→ **Activity**: From the listing below, retype exactly the line holding "Given: Click the 江西省十四五节能减排 policy name", the line holding "Task: Open the Dragon", and the lines between them; skip everything else.

====== Supplied entries ======

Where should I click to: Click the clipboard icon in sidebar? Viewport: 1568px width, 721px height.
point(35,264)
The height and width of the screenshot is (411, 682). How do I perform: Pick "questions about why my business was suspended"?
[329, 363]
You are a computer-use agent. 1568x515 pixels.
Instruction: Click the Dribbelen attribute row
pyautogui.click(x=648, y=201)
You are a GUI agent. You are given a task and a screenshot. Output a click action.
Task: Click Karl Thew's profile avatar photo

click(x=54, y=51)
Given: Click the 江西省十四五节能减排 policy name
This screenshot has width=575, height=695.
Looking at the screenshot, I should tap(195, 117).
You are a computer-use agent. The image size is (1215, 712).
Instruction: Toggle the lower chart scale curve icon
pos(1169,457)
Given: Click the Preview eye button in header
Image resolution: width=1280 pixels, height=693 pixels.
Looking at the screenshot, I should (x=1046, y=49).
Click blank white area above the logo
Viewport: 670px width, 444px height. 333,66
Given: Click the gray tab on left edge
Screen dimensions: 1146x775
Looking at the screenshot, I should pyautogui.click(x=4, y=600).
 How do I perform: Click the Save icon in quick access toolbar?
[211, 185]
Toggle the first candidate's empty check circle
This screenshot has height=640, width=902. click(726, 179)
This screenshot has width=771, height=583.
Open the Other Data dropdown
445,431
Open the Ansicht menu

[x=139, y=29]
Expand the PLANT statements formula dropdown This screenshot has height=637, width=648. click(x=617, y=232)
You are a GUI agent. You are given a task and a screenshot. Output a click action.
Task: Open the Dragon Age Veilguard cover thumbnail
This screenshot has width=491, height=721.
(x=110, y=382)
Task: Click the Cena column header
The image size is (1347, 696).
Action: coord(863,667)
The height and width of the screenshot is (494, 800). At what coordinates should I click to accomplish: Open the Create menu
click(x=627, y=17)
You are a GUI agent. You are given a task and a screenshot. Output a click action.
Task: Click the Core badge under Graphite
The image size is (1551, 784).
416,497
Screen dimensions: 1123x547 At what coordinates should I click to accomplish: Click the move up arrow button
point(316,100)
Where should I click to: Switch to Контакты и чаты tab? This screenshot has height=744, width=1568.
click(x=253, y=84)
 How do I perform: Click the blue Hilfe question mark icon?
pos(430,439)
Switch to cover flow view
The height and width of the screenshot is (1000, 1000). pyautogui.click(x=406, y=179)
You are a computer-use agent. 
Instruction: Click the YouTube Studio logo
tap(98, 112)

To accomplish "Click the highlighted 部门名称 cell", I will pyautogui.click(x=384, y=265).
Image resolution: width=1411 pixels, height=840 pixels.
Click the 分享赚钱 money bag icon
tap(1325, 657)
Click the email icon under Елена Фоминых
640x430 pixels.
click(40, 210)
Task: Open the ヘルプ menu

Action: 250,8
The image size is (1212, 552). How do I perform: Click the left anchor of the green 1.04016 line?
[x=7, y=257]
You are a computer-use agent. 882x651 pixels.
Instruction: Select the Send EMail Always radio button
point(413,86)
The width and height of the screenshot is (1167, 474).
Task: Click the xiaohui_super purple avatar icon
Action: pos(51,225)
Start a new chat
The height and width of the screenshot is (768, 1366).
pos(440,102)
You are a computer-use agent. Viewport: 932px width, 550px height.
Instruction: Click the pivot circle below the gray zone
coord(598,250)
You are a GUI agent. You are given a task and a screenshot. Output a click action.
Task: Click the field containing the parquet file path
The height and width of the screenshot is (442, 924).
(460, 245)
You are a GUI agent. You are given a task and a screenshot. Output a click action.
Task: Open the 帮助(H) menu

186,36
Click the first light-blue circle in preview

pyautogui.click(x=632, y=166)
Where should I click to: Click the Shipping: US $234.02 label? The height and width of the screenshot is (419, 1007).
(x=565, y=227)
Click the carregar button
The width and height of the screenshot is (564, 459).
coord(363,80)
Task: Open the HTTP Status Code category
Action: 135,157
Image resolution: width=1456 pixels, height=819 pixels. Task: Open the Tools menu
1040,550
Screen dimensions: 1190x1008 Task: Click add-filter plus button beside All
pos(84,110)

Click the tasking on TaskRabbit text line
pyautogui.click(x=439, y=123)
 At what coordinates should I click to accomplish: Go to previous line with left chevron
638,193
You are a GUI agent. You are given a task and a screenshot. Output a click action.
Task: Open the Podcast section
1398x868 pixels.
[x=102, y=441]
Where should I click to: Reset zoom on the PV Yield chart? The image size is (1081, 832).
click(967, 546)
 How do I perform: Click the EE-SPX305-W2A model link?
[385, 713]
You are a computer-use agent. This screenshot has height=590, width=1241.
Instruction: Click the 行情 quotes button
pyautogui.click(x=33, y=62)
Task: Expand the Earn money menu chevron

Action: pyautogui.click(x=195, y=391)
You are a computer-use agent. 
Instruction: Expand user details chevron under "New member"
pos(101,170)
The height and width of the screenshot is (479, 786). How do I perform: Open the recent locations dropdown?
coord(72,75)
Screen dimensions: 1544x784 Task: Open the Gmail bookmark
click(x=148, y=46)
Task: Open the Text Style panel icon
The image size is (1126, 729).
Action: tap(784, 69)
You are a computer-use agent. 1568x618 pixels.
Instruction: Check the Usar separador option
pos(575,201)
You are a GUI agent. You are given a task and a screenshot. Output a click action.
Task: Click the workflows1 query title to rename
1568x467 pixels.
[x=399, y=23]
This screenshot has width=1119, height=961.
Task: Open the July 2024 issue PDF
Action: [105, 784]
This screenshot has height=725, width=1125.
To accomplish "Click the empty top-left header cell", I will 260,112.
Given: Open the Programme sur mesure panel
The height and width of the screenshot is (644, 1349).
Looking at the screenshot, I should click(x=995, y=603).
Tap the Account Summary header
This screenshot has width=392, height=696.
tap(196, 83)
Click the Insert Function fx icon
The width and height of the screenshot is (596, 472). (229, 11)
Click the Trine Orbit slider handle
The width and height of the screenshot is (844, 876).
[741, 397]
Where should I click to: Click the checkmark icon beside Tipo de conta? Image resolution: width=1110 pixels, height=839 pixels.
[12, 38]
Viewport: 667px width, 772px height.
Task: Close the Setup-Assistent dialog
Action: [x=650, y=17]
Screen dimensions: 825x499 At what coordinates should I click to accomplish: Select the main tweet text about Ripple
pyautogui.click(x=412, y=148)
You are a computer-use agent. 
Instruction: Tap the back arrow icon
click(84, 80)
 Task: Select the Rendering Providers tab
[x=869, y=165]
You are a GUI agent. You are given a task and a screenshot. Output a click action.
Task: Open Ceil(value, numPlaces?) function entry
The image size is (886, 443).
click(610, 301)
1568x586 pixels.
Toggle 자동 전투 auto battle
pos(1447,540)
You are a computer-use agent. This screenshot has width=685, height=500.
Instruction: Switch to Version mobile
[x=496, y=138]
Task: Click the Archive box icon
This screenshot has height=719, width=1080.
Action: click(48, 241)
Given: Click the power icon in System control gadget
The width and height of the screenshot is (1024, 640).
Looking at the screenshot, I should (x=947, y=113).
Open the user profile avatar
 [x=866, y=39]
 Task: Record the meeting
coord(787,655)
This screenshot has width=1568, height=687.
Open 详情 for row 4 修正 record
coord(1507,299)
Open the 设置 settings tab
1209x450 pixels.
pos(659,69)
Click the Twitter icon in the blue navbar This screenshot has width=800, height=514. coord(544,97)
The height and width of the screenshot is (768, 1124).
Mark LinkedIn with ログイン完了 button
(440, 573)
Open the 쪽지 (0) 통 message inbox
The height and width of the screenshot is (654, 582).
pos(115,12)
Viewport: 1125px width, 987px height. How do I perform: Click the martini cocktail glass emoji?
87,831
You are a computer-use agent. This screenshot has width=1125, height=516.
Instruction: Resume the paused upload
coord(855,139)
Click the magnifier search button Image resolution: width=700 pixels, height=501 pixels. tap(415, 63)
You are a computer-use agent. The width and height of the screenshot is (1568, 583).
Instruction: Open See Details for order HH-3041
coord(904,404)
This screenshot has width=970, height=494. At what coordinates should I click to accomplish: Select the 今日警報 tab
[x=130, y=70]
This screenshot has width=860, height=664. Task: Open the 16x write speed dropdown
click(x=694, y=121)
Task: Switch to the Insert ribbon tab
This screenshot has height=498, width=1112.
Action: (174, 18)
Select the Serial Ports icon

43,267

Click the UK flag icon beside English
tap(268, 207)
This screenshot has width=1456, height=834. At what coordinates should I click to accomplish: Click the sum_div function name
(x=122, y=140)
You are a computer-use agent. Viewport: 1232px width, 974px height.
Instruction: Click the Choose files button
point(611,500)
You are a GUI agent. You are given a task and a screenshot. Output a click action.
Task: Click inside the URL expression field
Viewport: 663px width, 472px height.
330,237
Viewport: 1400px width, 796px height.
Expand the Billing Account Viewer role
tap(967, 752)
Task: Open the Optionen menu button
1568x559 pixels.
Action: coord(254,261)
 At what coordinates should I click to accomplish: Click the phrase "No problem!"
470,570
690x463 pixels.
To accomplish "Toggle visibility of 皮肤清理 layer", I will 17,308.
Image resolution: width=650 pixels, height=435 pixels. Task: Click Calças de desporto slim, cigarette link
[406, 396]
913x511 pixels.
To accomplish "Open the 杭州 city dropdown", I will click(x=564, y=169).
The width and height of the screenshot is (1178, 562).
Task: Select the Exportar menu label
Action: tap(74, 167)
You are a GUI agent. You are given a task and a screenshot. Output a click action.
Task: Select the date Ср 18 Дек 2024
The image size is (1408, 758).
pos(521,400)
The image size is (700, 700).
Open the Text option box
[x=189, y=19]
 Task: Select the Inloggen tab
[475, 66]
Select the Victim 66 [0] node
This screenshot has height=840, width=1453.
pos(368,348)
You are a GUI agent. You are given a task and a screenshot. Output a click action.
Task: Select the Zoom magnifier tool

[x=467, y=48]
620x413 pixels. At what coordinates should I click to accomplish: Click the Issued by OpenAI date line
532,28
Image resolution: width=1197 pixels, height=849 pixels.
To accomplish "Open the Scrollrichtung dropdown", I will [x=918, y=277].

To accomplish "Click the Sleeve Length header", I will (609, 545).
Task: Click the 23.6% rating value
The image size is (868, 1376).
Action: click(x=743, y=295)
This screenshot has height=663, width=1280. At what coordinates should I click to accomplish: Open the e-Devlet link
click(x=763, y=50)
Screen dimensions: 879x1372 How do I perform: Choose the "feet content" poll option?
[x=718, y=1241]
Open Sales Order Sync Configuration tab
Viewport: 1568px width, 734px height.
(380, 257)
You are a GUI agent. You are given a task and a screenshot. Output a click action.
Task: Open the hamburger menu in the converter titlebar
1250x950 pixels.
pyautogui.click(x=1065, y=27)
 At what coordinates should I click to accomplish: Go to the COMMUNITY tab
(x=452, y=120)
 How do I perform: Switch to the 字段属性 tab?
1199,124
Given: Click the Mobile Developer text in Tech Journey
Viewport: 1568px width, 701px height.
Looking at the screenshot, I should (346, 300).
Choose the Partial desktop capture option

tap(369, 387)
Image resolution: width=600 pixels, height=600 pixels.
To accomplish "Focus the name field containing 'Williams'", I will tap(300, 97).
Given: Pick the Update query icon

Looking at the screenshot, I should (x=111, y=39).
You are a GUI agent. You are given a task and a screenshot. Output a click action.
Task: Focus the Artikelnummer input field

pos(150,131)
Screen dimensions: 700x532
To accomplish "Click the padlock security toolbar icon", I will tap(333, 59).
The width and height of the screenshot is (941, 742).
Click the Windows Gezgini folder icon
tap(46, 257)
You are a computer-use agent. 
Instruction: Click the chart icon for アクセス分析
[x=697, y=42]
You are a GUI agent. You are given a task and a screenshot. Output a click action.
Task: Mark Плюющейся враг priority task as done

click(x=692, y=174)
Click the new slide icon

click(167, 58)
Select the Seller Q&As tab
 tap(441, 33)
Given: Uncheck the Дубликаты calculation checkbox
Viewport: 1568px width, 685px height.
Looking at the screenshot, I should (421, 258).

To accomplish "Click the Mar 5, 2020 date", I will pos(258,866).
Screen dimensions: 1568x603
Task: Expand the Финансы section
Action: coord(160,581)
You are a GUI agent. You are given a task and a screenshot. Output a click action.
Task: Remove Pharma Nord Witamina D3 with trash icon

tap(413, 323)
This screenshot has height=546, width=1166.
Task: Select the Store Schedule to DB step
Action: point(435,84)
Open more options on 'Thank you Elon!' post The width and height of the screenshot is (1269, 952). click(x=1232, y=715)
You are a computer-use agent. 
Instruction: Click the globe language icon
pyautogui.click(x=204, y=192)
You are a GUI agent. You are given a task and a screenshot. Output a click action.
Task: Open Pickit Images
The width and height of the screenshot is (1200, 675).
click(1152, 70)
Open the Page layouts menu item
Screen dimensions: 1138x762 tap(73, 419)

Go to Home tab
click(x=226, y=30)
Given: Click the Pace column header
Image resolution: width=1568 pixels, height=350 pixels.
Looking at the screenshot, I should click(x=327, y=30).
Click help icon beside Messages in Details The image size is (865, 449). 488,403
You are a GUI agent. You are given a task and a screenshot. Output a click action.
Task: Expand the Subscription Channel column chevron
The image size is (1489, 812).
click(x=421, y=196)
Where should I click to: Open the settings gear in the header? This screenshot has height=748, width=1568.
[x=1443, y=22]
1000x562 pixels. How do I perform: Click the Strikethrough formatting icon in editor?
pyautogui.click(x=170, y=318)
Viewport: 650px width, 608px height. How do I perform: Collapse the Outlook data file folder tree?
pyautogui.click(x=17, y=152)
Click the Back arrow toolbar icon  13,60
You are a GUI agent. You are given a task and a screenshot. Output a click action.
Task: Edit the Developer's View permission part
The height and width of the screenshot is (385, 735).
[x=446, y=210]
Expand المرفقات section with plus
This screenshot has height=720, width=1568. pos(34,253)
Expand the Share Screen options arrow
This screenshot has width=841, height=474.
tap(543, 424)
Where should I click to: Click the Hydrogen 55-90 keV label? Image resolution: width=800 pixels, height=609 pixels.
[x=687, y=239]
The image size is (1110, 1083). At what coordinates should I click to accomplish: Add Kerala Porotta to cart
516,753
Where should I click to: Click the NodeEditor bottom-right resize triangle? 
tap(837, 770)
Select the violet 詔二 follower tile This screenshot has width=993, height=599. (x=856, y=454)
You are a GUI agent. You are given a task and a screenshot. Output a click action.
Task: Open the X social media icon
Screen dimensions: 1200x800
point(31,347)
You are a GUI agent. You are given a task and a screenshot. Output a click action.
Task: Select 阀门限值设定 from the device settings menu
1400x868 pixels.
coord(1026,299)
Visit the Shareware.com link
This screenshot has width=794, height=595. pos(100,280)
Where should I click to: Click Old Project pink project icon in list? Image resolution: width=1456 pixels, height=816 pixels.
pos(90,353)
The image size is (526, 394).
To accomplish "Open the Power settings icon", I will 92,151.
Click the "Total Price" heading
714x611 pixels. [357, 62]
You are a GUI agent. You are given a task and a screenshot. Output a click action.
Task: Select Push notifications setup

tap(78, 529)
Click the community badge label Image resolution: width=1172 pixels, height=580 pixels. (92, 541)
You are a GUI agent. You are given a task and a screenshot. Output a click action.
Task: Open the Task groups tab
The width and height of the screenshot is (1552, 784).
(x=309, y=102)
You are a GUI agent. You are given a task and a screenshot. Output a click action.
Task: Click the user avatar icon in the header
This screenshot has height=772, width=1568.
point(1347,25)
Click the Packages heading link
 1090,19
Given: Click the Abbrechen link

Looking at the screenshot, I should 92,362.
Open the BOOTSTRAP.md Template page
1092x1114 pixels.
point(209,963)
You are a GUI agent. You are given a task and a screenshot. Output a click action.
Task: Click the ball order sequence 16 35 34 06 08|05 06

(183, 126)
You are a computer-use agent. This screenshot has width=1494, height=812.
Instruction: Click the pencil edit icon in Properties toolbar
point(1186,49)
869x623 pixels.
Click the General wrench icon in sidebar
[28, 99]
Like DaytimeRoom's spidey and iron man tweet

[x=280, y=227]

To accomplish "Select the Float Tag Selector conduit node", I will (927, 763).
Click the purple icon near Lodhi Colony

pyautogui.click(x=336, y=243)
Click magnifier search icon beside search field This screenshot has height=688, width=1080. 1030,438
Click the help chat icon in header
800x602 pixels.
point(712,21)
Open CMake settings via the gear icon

======

→ **The answer**:
Given: Click the 江西省十四五节能减排 policy name
This screenshot has width=575, height=695.
Looking at the screenshot, I should tap(195, 117).
You are a computer-use agent. The image size is (1215, 712).
Instruction: Toggle the lower chart scale curve icon
pos(1169,457)
Given: Click the Preview eye button in header
Image resolution: width=1280 pixels, height=693 pixels.
Looking at the screenshot, I should (x=1046, y=49).
Click blank white area above the logo
Viewport: 670px width, 444px height. 333,66
Given: Click the gray tab on left edge
Screen dimensions: 1146x775
Looking at the screenshot, I should pyautogui.click(x=4, y=600).
 How do I perform: Click the Save icon in quick access toolbar?
[211, 185]
Toggle the first candidate's empty check circle
This screenshot has height=640, width=902. click(726, 179)
This screenshot has width=771, height=583.
Open the Other Data dropdown
445,431
Open the Ansicht menu

[x=139, y=29]
Expand the PLANT statements formula dropdown This screenshot has height=637, width=648. click(x=617, y=232)
You are a GUI agent. You are given a task and a screenshot. Output a click action.
Task: Open the Dragon Age Veilguard cover thumbnail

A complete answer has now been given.